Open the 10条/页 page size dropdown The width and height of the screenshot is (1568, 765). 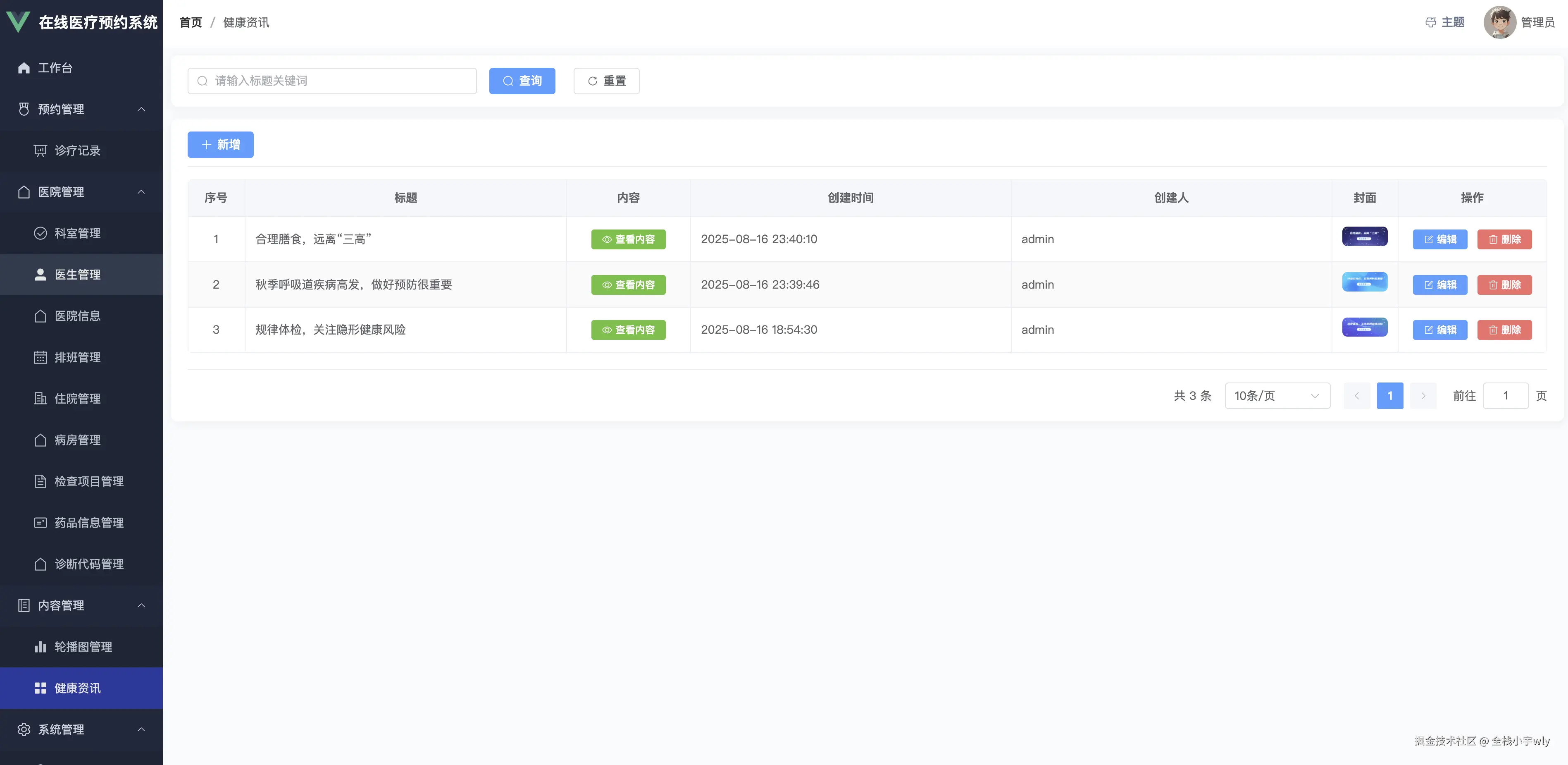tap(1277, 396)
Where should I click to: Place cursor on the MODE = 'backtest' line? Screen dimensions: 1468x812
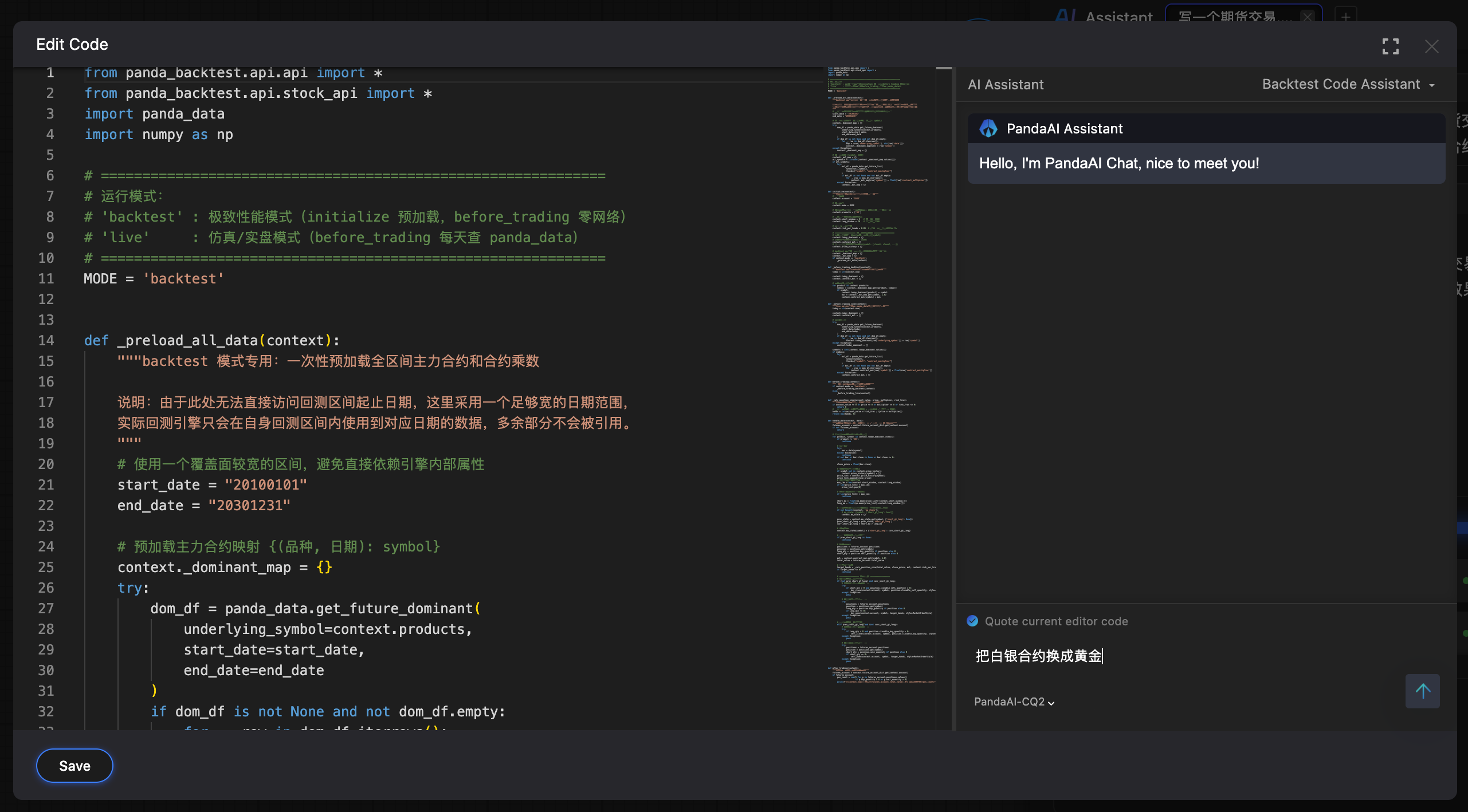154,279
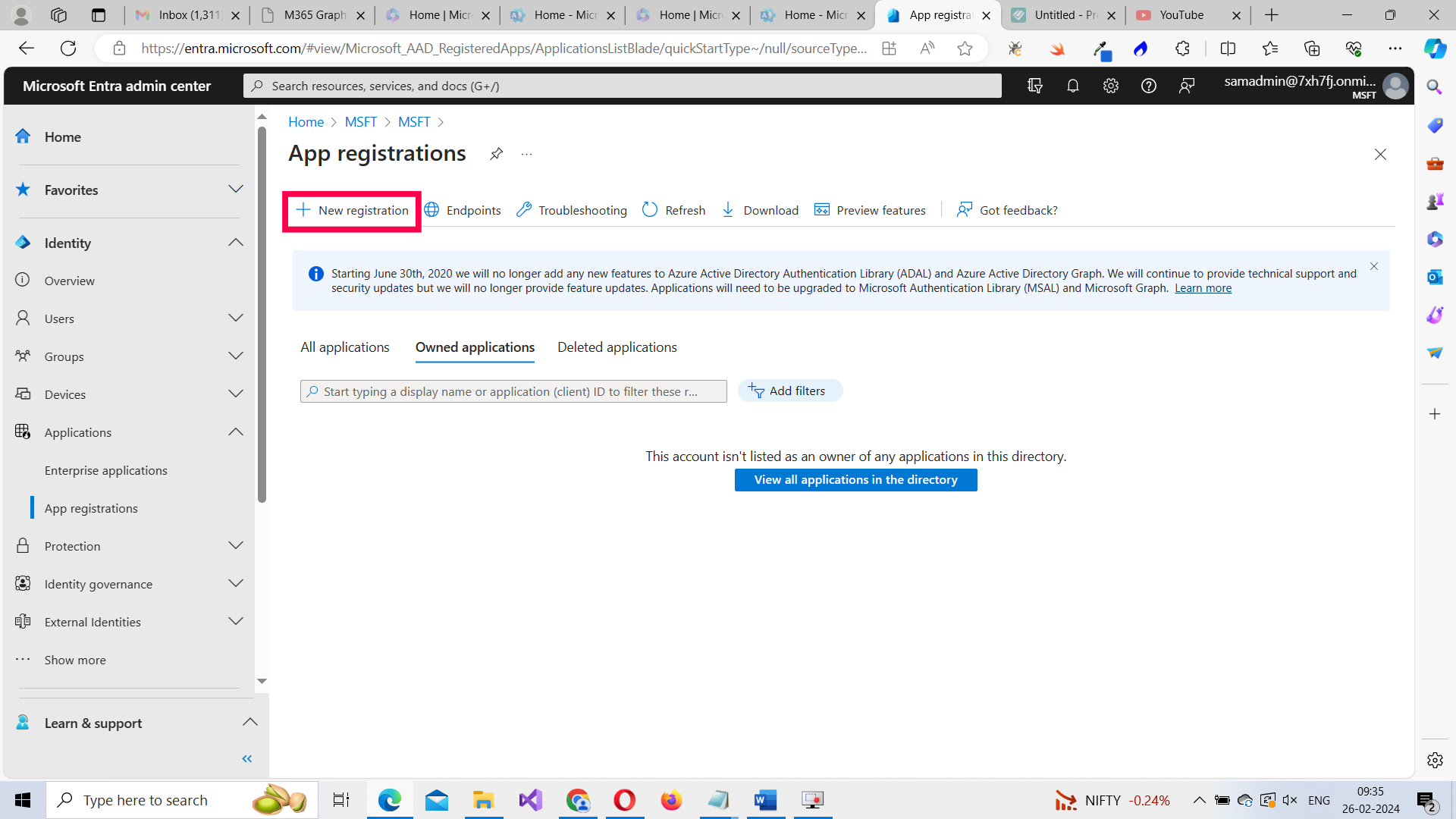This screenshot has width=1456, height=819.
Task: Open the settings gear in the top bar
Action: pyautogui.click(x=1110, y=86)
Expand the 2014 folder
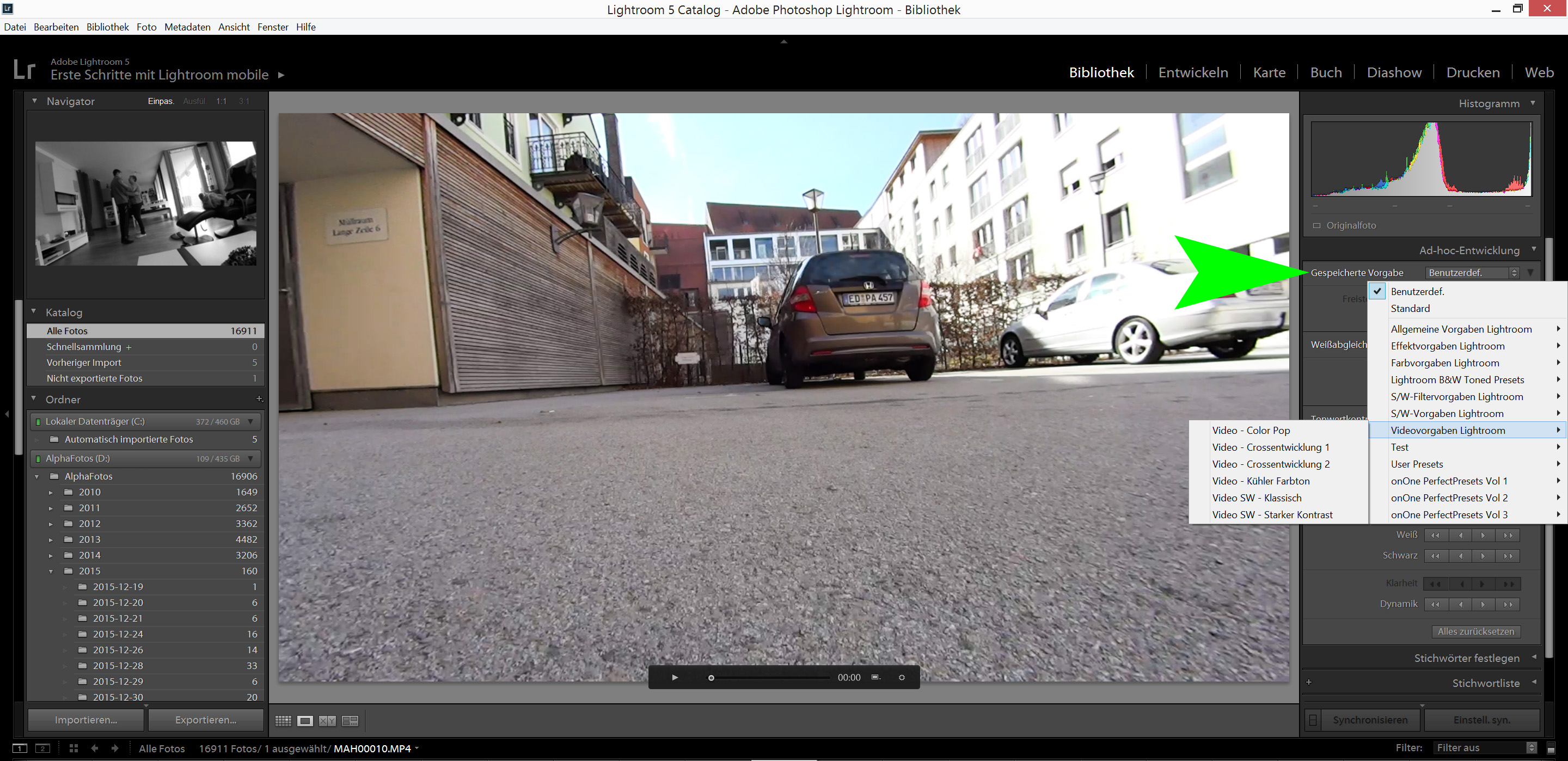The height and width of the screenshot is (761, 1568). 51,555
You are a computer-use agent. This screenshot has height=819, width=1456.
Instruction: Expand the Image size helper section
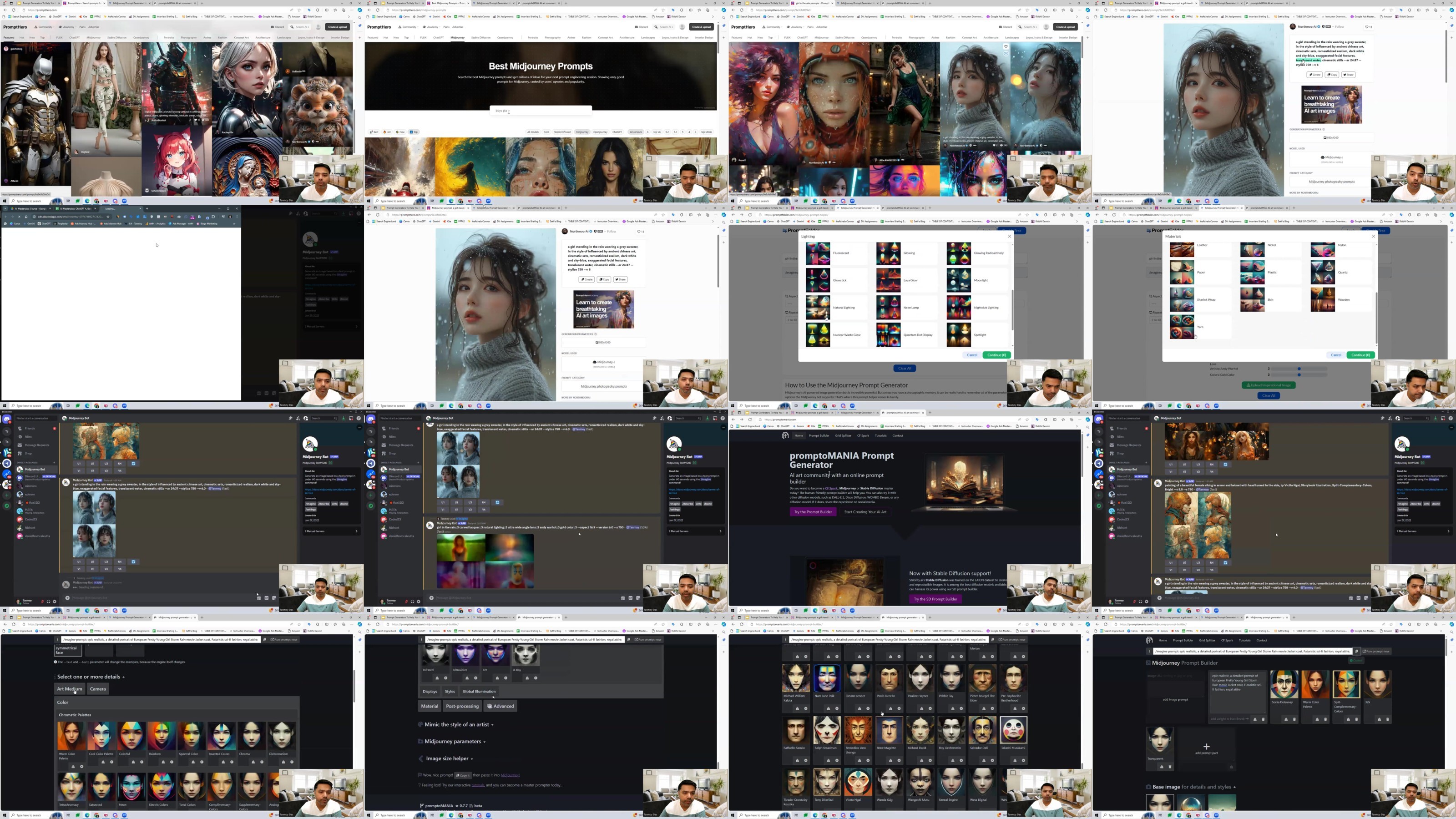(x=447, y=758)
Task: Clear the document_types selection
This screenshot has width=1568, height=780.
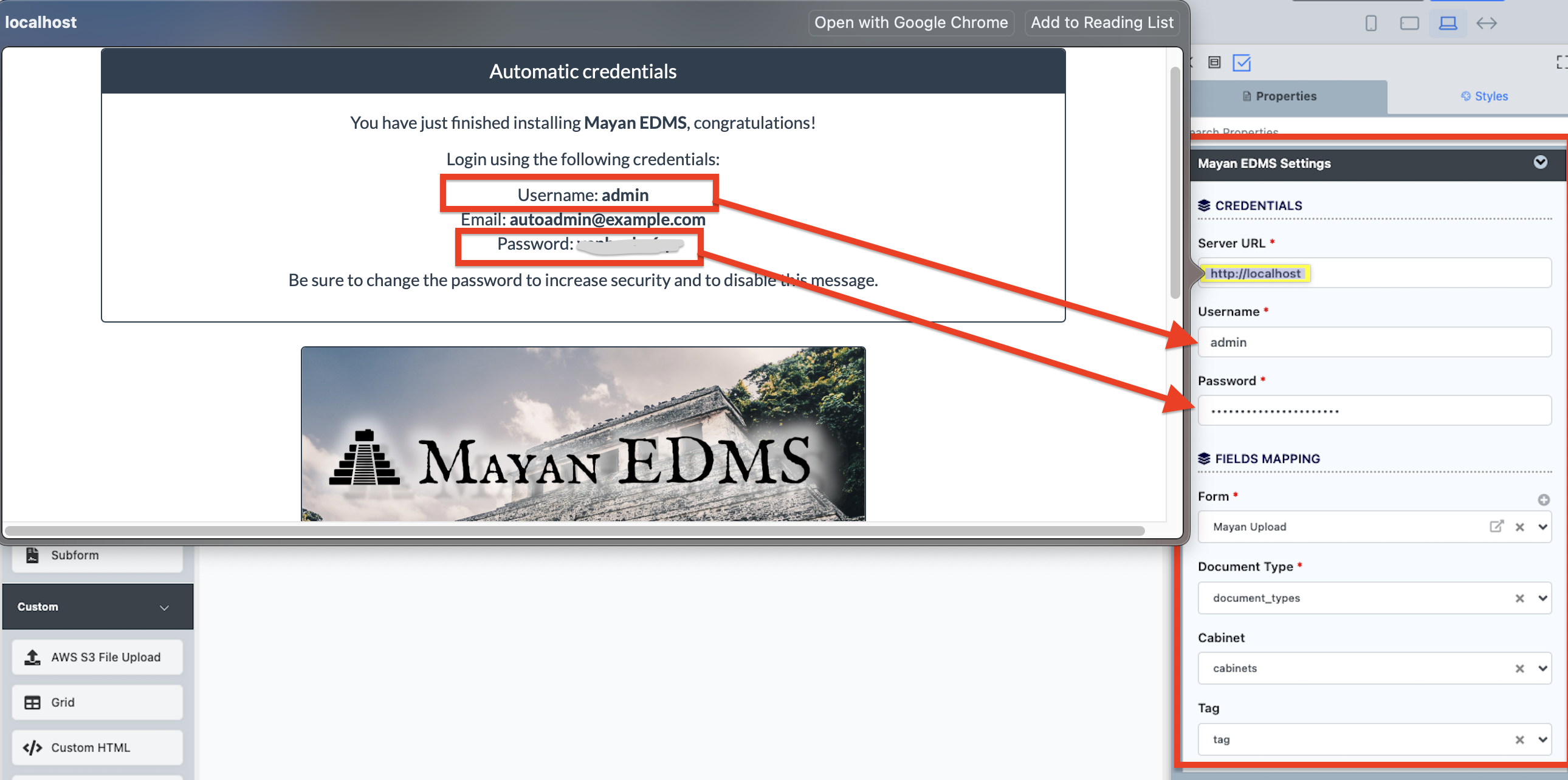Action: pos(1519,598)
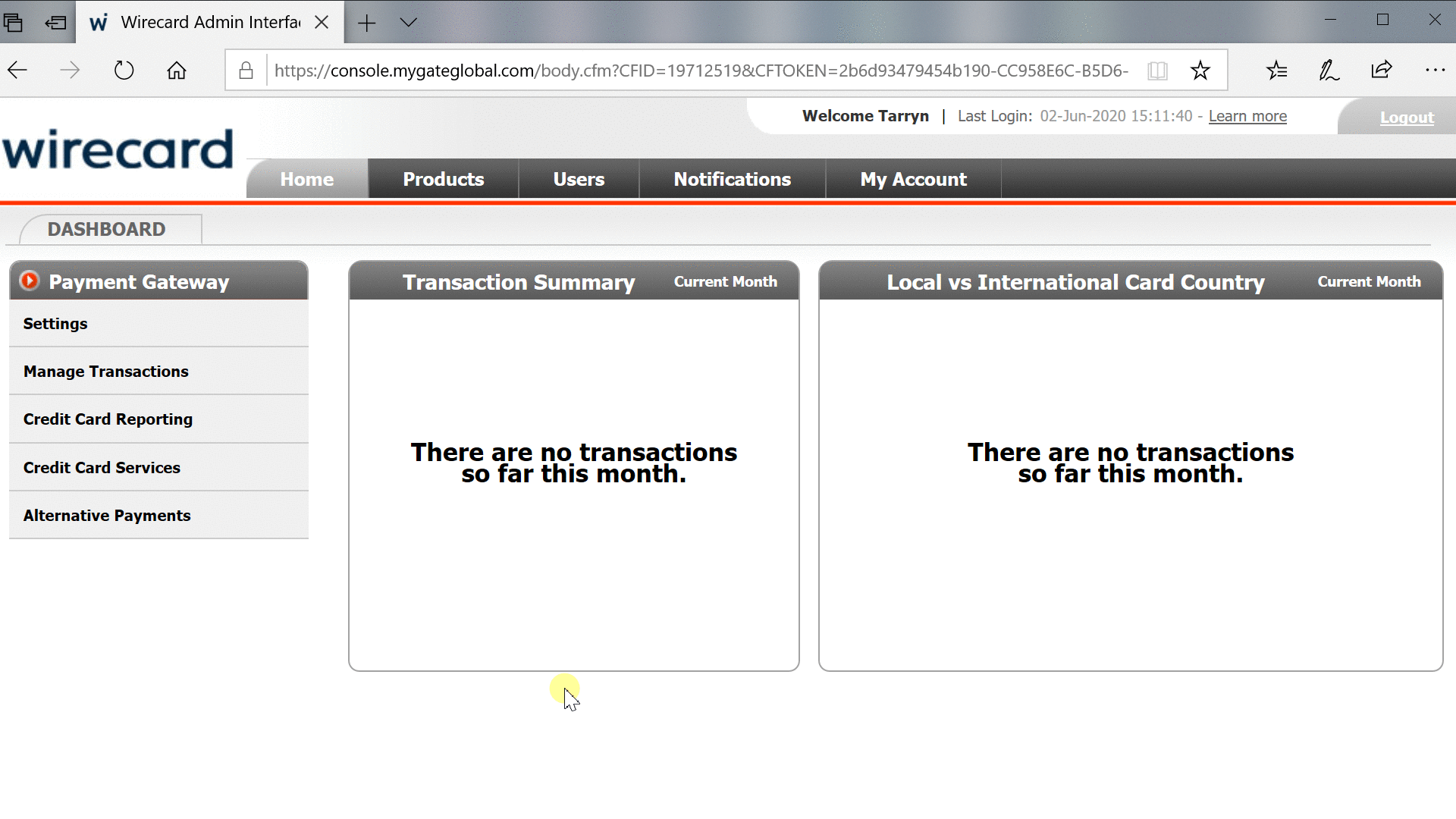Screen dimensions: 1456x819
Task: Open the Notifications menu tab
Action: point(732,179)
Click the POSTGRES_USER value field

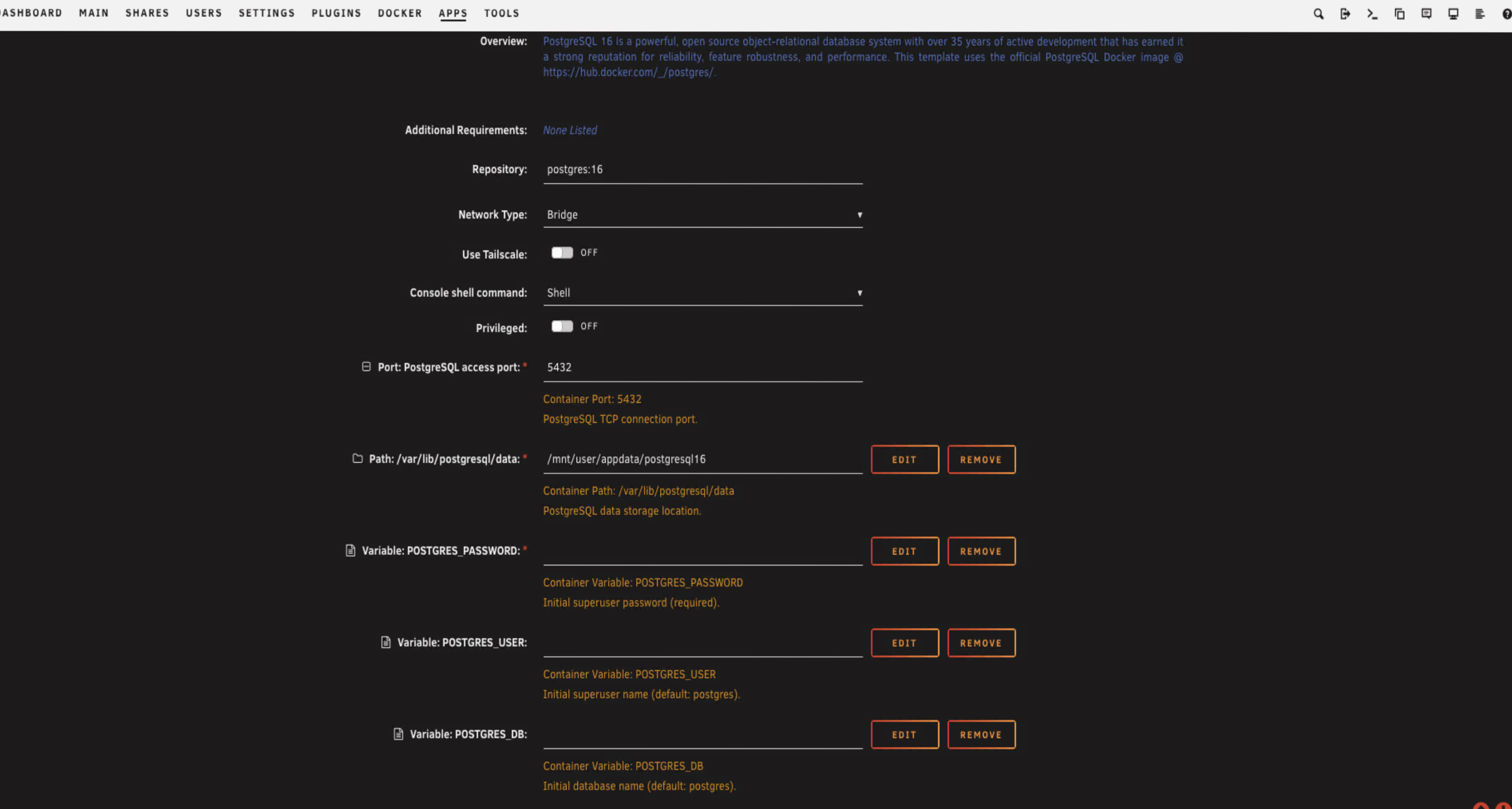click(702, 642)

-------

> **Problem to solve**:
Write out again only the lines from the line that contains "You are a computer-use" through the last line of the records, both ends included, without any of the pictures.

> **Response box**:
You are a computer-use agent. This screenshot has height=819, width=1456.
Instruction: Expand the Image size helper section
(x=447, y=758)
Task: Clear the document_types selection
This screenshot has width=1568, height=780.
Action: pos(1519,598)
Screen dimensions: 1456x819
Task: Open the Notifications menu tab
Action: point(732,179)
Click the POSTGRES_USER value field

click(702, 642)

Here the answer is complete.